Unifying Correspondence, Pose and NeRF for Pose-Free Novel View Synthesis from Stereo Pairs
This addresses the challenging problem of generating novel views without known camera poses for applications in 3D vision, representing a novel integration rather than an incremental advance.
The paper tackles pose-free novel view synthesis from stereo pairs by developing a unified framework that integrates correspondence matching, pose estimation, and NeRF rendering, achieving substantial improvement over previous methods in scenarios with extreme viewpoint changes and no accurate camera poses.

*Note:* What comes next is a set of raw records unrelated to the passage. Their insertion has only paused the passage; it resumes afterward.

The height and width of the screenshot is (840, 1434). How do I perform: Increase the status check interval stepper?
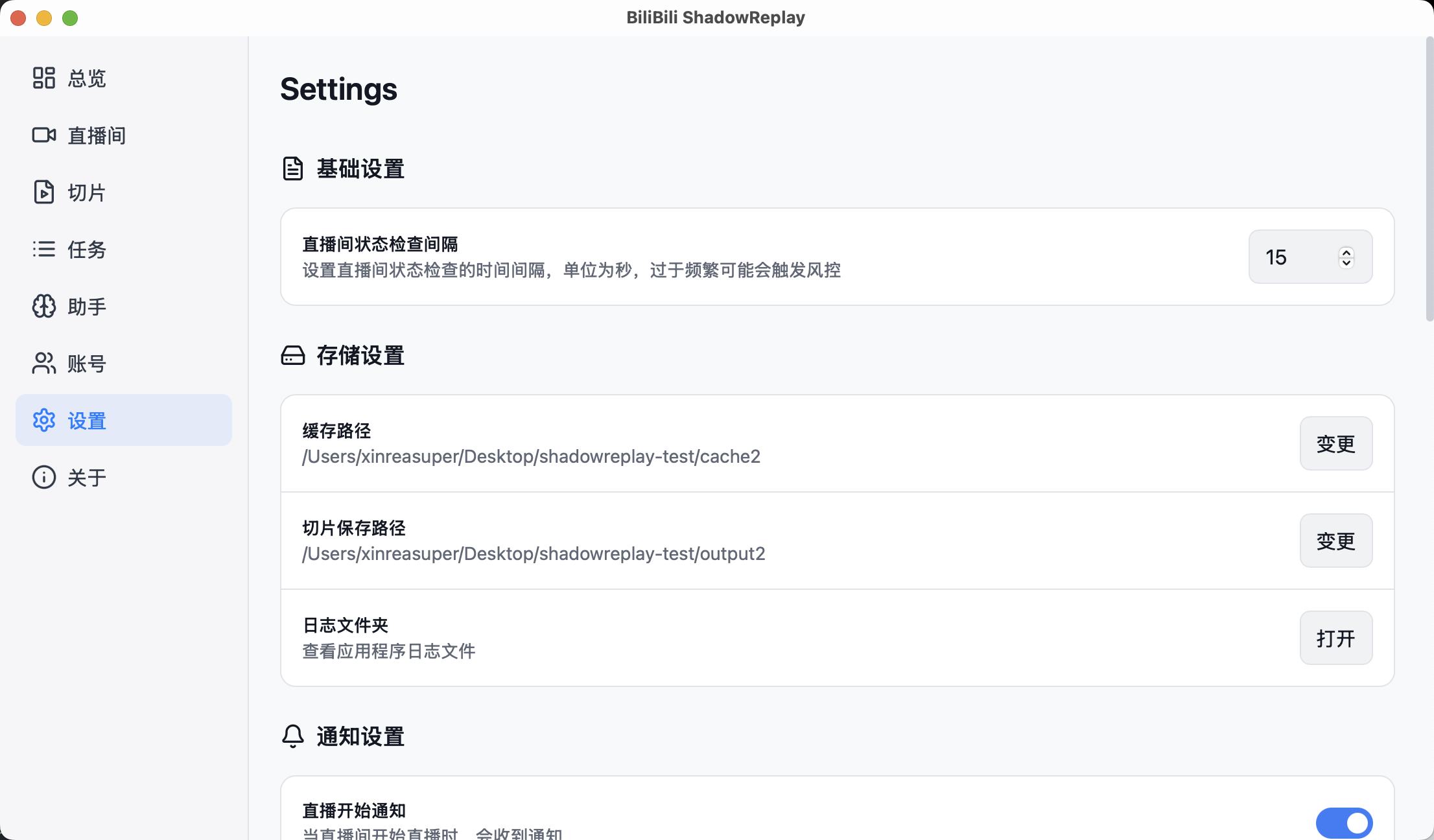pyautogui.click(x=1346, y=251)
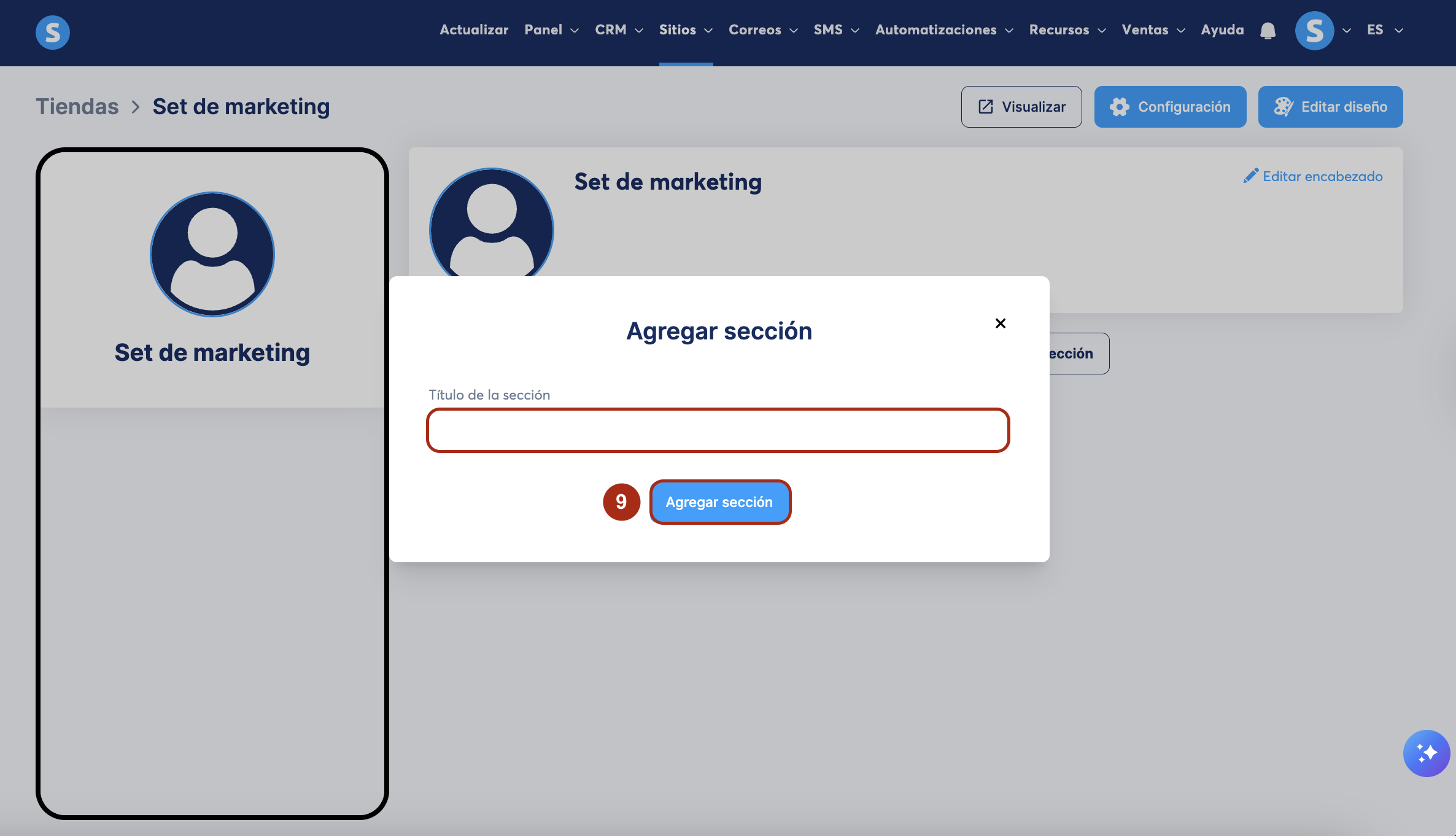The width and height of the screenshot is (1456, 836).
Task: Click the Systeme logo at top left
Action: [x=53, y=32]
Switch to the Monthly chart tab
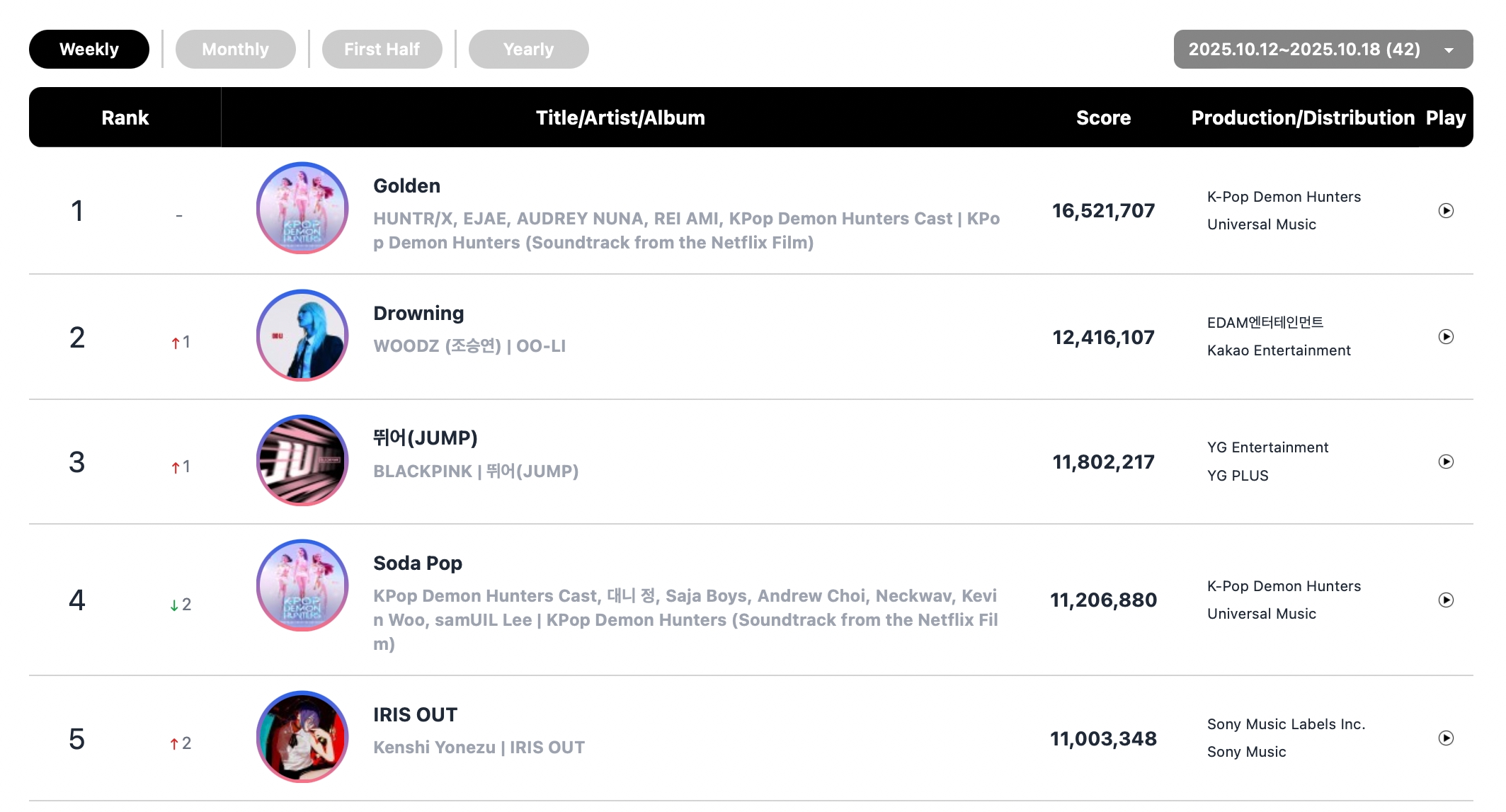Screen dimensions: 1506x812 (235, 50)
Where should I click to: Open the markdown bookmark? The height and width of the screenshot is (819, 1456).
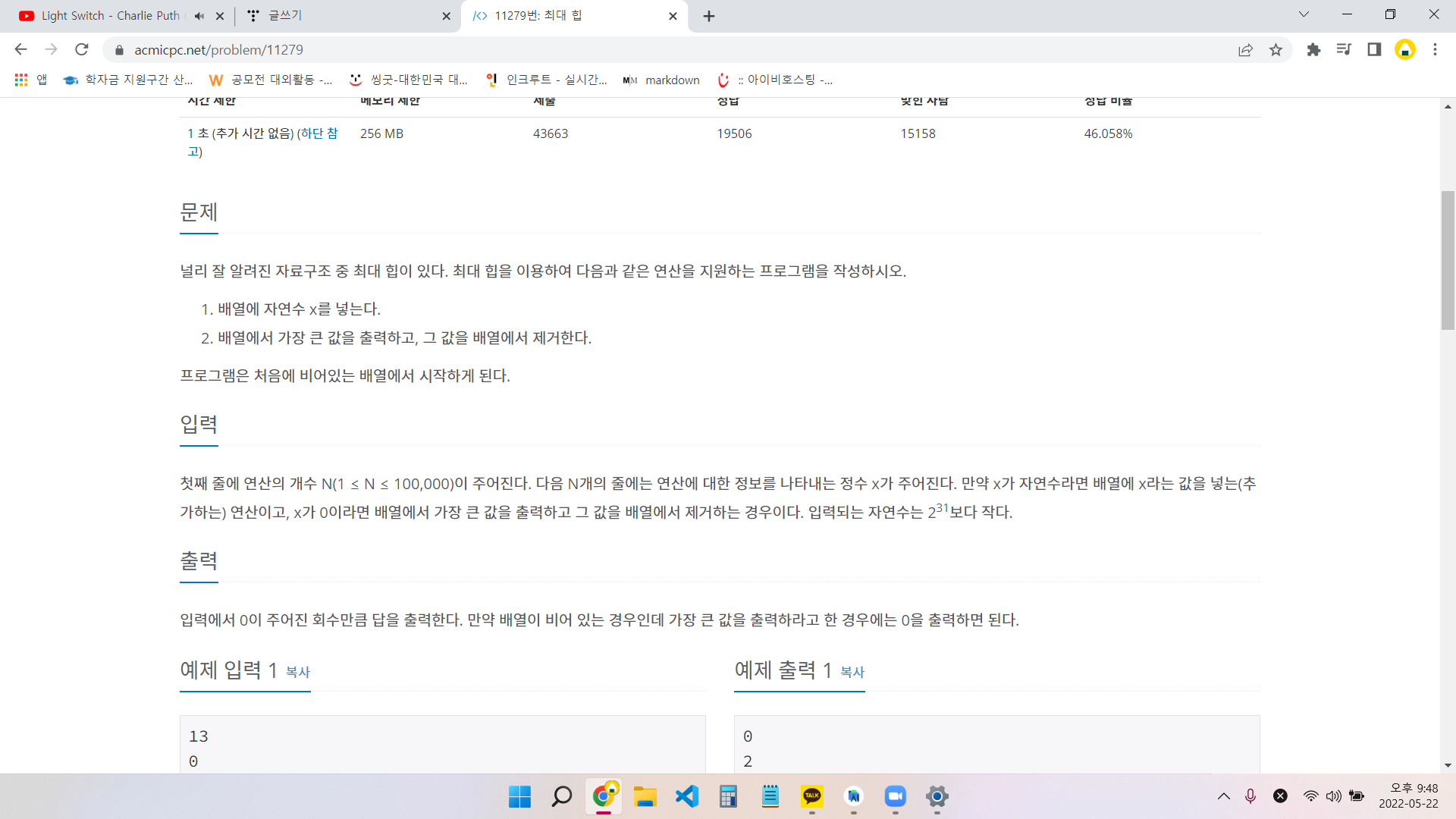[661, 80]
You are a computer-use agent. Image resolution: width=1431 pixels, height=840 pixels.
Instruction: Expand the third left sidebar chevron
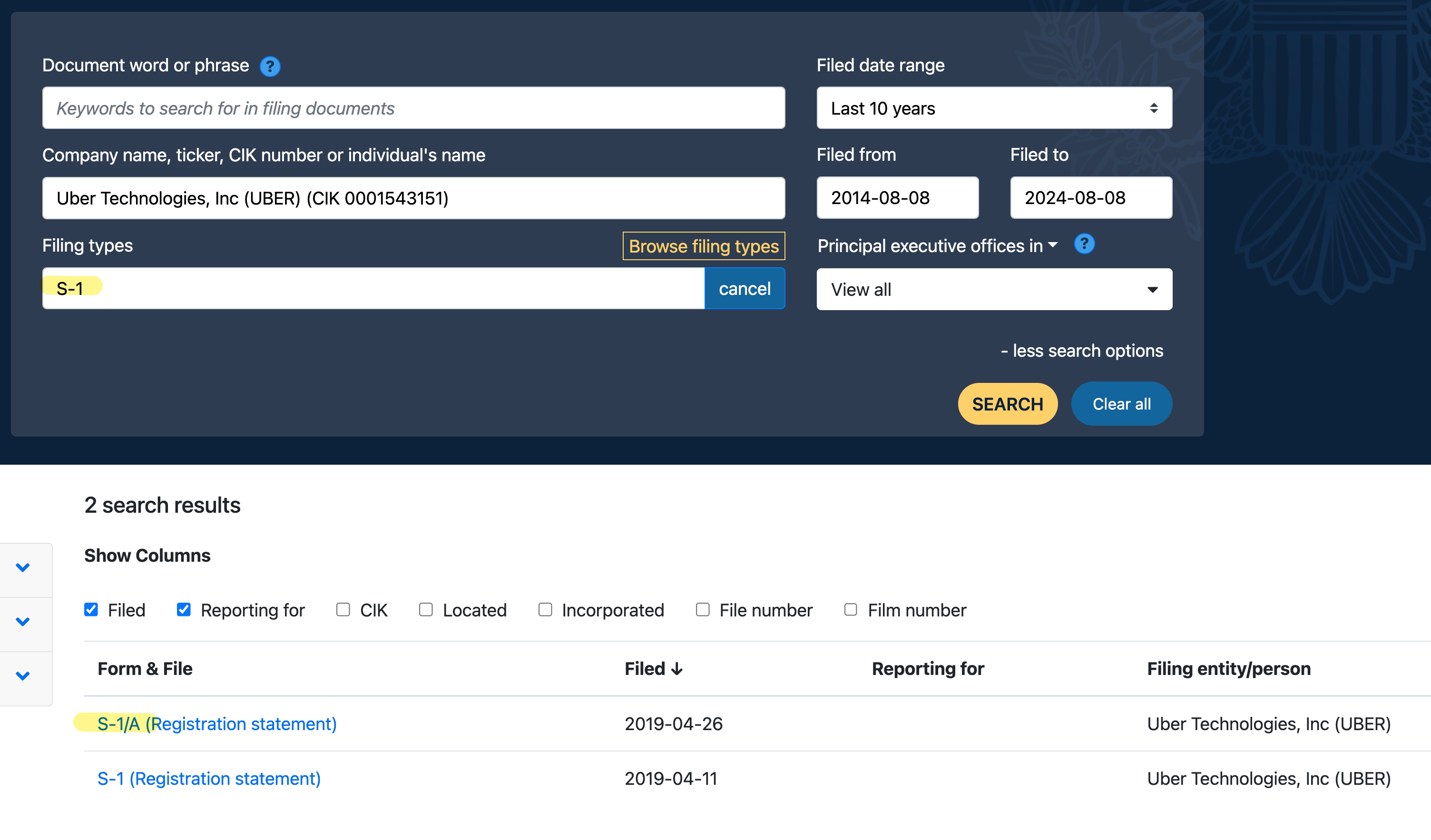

This work delves into the task of pose-free novel view synthesis from stereo pairs, a challenging and pioneering task in 3D vision. Our innovative framework, unlike any before, seamlessly integrates 2D correspondence matching, camera pose estimation, and NeRF rendering, fostering a synergistic enhancement of these tasks. We achieve this through designing an architecture that utilizes a shared representation, which serves as a foundation for enhanced 3D geometry understanding. Capitalizing on the inherent interplay between the tasks, our unified framework is trained end-to-end with the proposed training strategy to improve overall model accuracy. Through extensive evaluations across diverse indoor and outdoor scenes from two real-world datasets, we demonstrate that our approach achieves substantial improvement over previous methodologies, especially in scenarios characterized by extreme viewpoint changes and the absence of accurate camera poses.